##### Supplied text #####

In these times of agrarian distress, NK Bhoopesh revisits the ‘revolution’ that changed Indian agriculture

The growing number of farmer suicides across the country has punched holes in the dominant narrative of India’s rise as a global economic power articulated ad nauseum by big business, mainstream politicians and the corporate media. It has also put a question mark on another familiar tale: that the green revolution introduced in the 1960s was an unmitigated success.

With Punjab, Uttar Pradesh, Andhra Pradesh and other states in the grip of agrarian crisis, it is time to revisit the revolution that many thought would end India’s agricultural problems once and for all. Data compiled by the National Crime Records Bureau reveals that 2,25,000 farmers committed suicide in India between 2000 and 2013. During the same period, India’s foodgrain production rose from 211.32 million tonne in 2001-02 to 264.38 million tonne in 2013-14. The apparent paradox of farmers being forced to kill themselves alongside a steady rise in food production lays bare the limits of the policies that made India self-reliant in food in the 1970s.

So, was the green revolution, which catapulted India to self-sufficiency in food, actually a failed revolution?

#####

- **What is asked**
How would the article on India's green revolution continue? Write the next part, starting right after its closing question. The listing comes from a separate, unrelated source.

##### Material #####

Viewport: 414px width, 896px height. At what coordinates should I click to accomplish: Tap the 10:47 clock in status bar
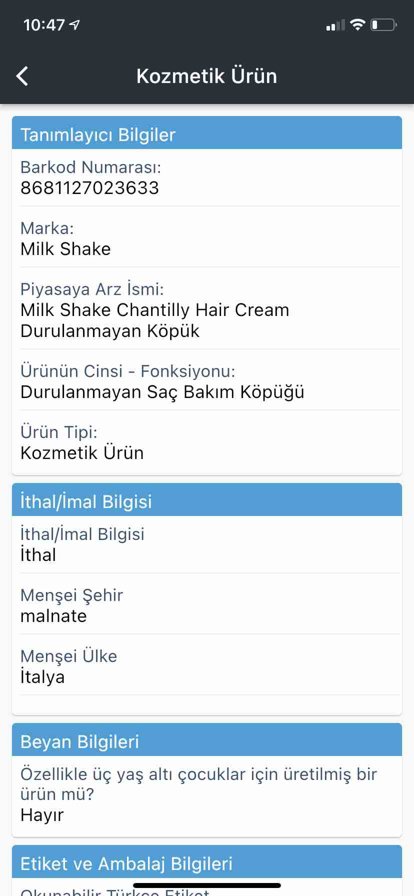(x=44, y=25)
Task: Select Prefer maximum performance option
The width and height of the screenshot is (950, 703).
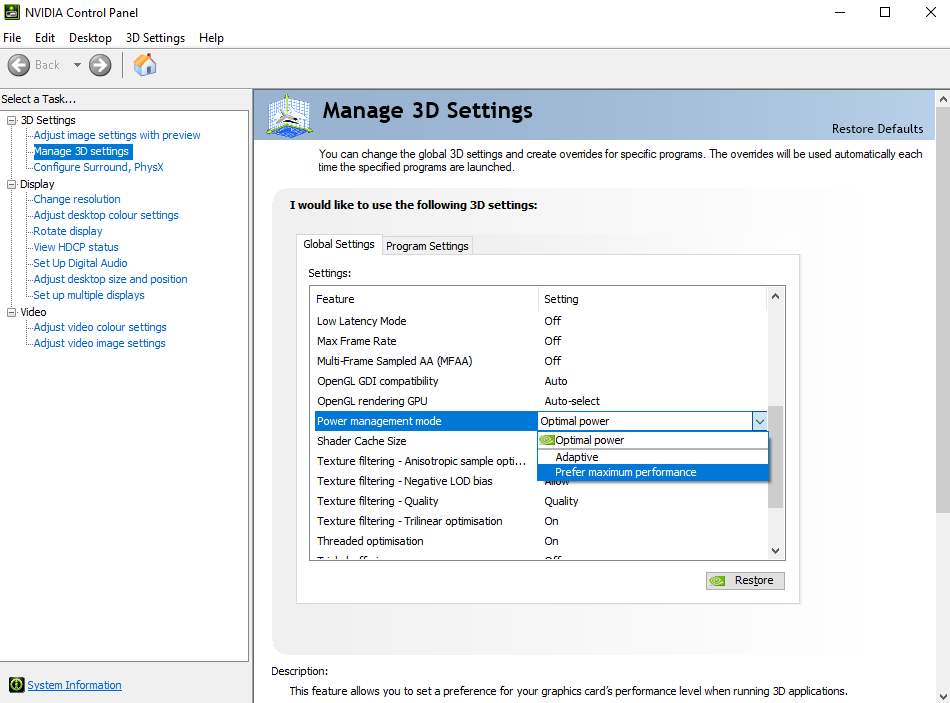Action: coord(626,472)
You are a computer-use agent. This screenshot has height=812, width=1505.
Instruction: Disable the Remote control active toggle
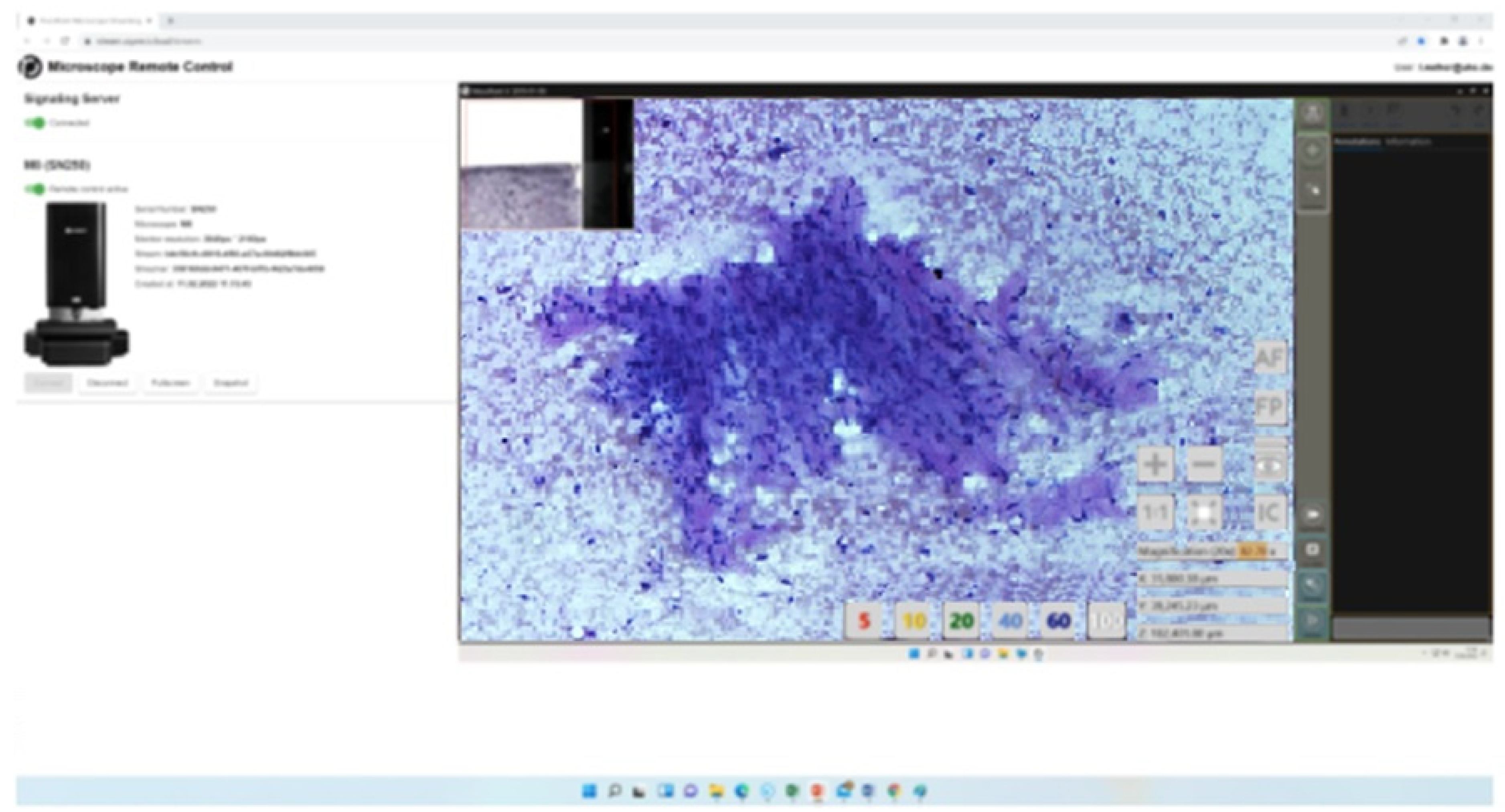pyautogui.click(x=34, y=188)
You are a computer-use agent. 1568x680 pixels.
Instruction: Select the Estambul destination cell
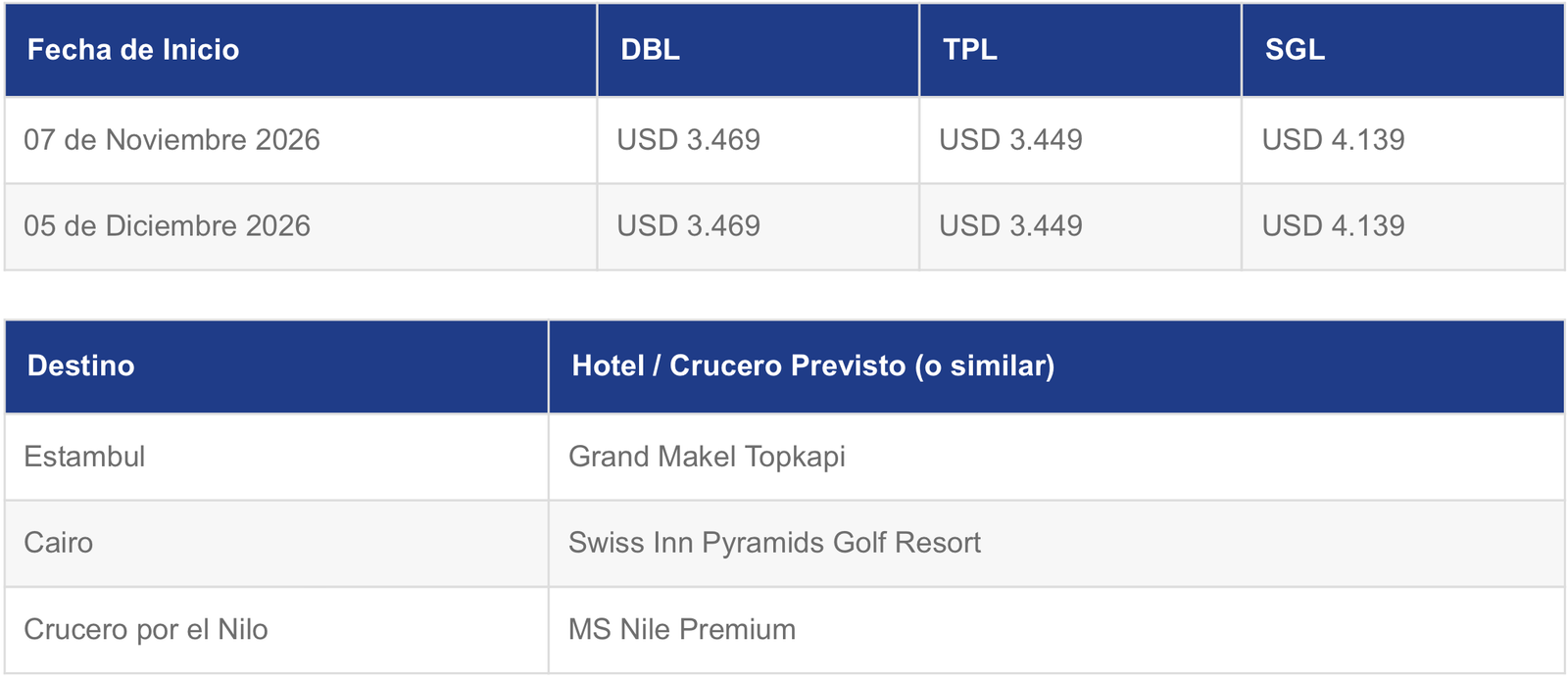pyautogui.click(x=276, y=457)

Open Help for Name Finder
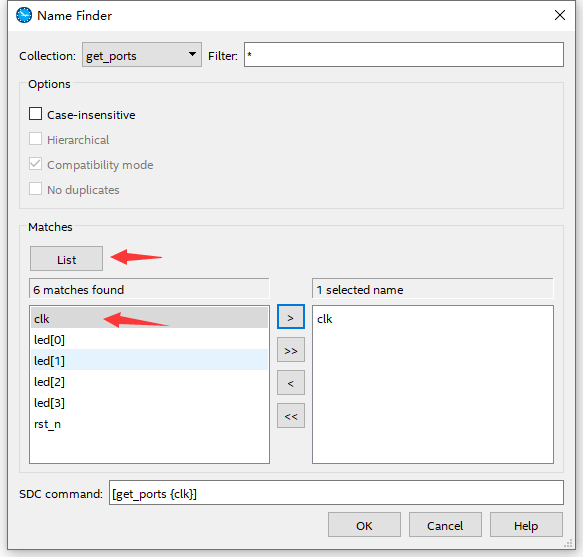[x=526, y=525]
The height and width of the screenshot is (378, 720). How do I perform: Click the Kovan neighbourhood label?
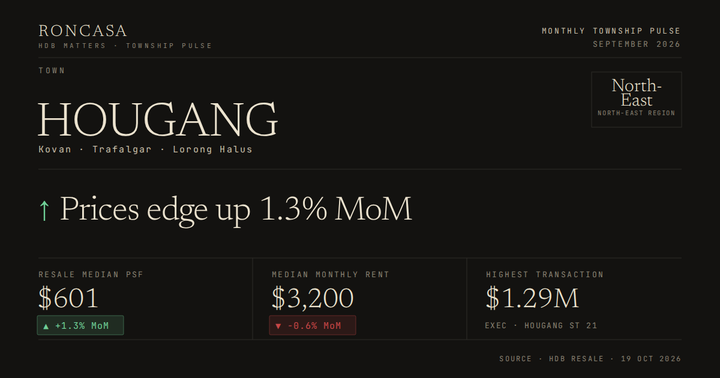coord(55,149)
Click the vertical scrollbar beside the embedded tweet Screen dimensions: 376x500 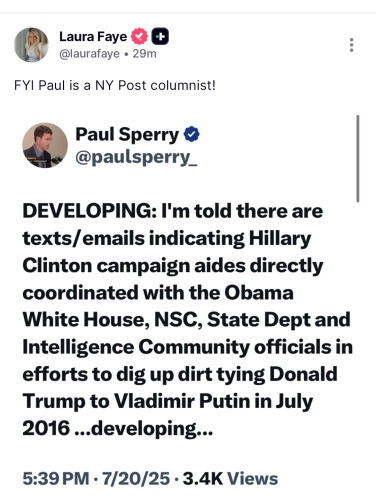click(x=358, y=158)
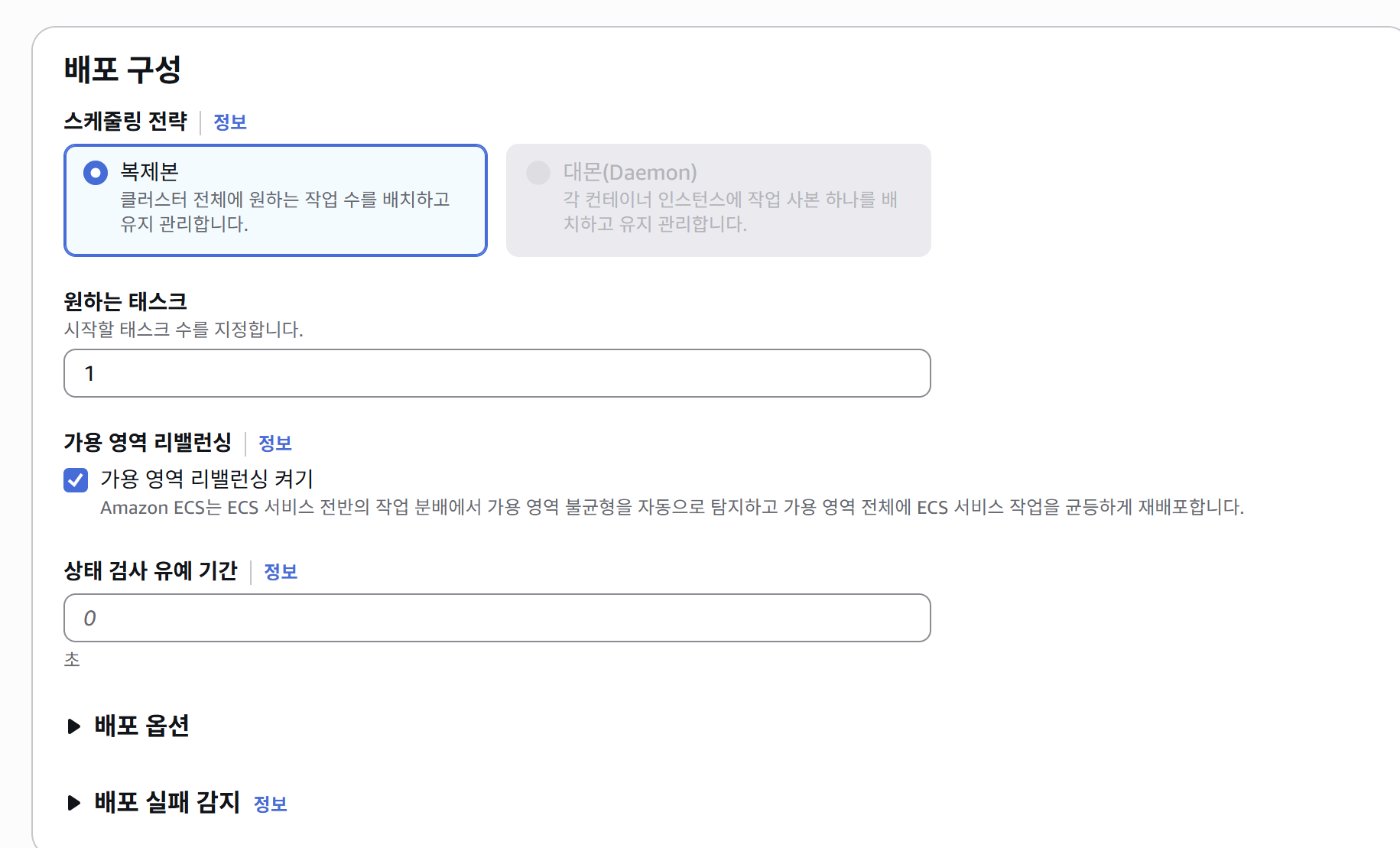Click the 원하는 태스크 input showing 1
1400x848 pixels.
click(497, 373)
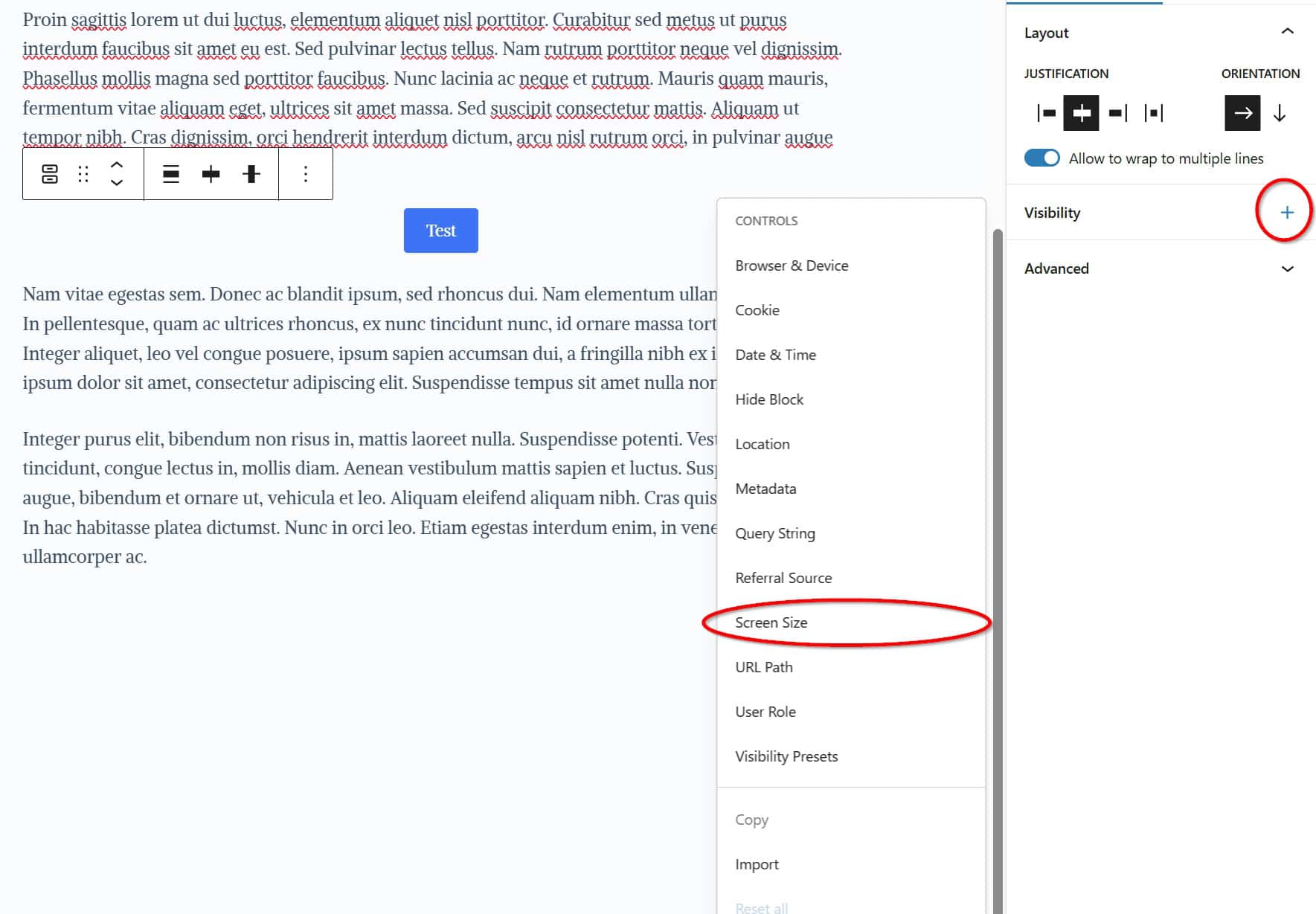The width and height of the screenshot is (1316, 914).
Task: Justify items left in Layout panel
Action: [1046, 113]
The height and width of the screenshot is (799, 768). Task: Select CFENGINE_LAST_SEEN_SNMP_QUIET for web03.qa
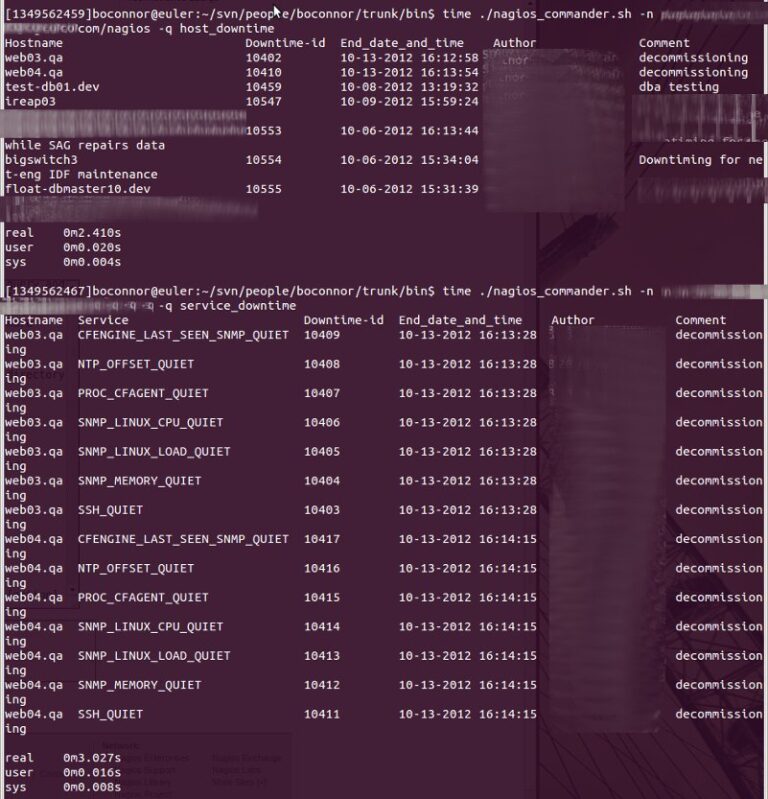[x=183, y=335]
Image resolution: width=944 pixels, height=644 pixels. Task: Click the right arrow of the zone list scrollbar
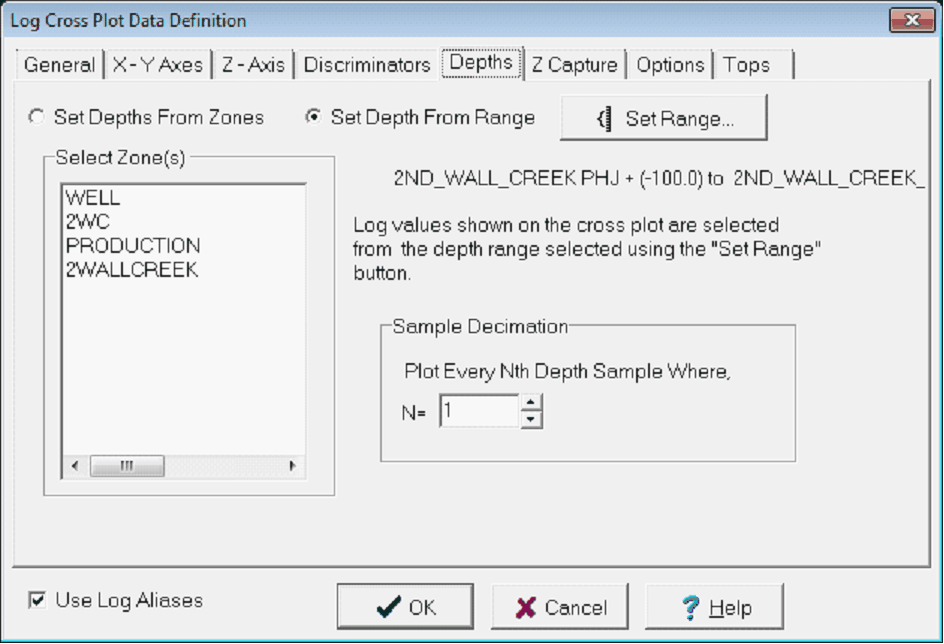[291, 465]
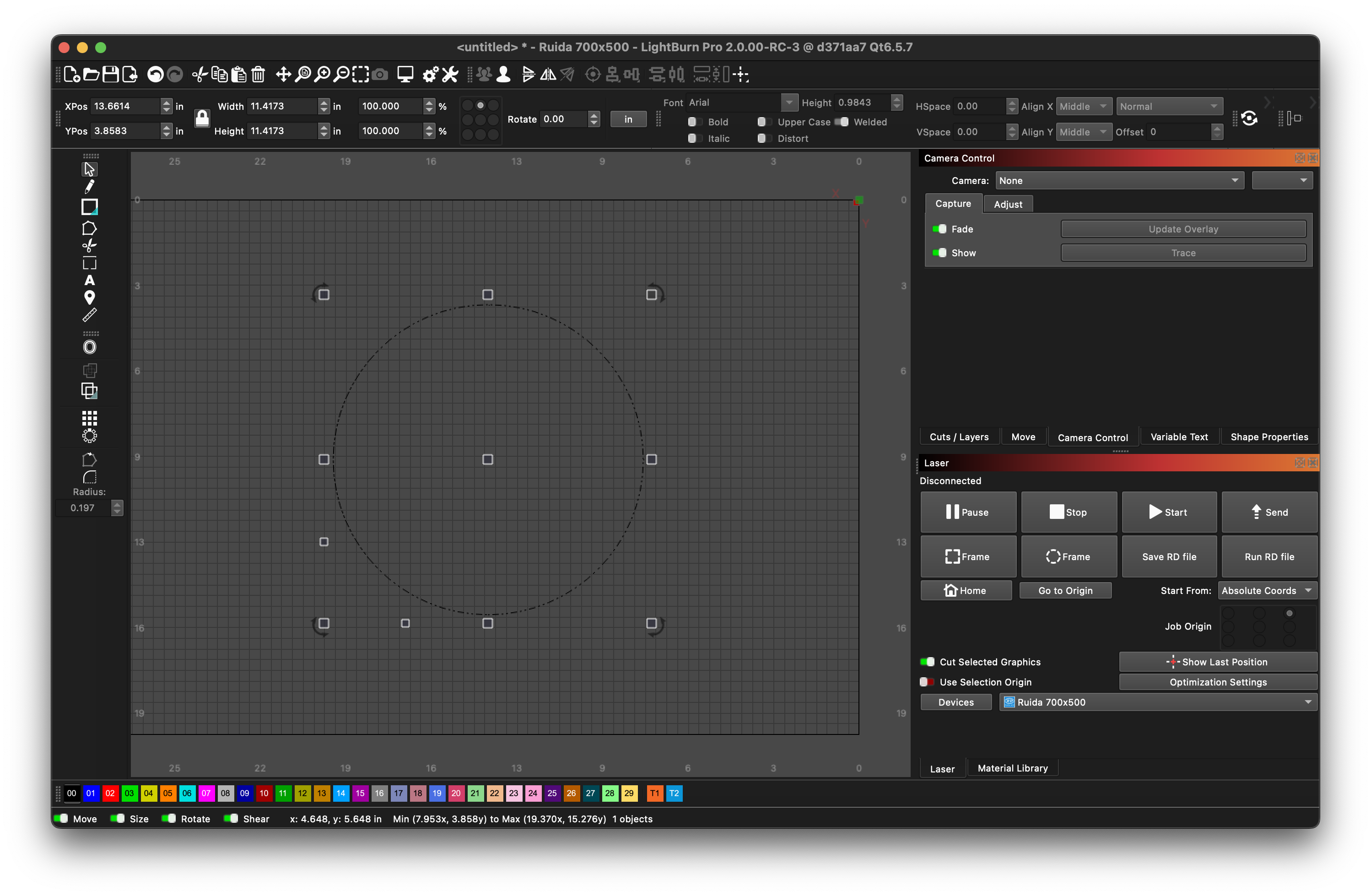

#####

- **The output**
Haunted by the worst food crisis in the history of the subcontinent — the Bengal Famine of 1943 that killed 30 lakh people — India was reeling under acute food shortage in the years after Independence. The government led by the then prime minister Jawaharlal Nehru sought to tide over the crisis by importing wheat from the US under the Public Law 480 (PL 480). The PL 480 enabled India, which did not have enough foreign currency to buy foodgrain from the world market, to pay for the imports in rupees. It was, however, a humiliating experience as the US was using the programme as a tool to further its geopolitical agenda in the newly independent Third World countries. Moreover, the imported wheat was of poor quality.

Persistent criticism from several quarters forced the Nehru government to realise that there was no alternative to self-reliance in food. The easiest way to go about it without bringing in radical changes in the production relations in agriculture — determined by the nature of land ownership and land tenure — was to apply a technological fix with more than a little help from institutions such as the World Bank and the Ford Foundation.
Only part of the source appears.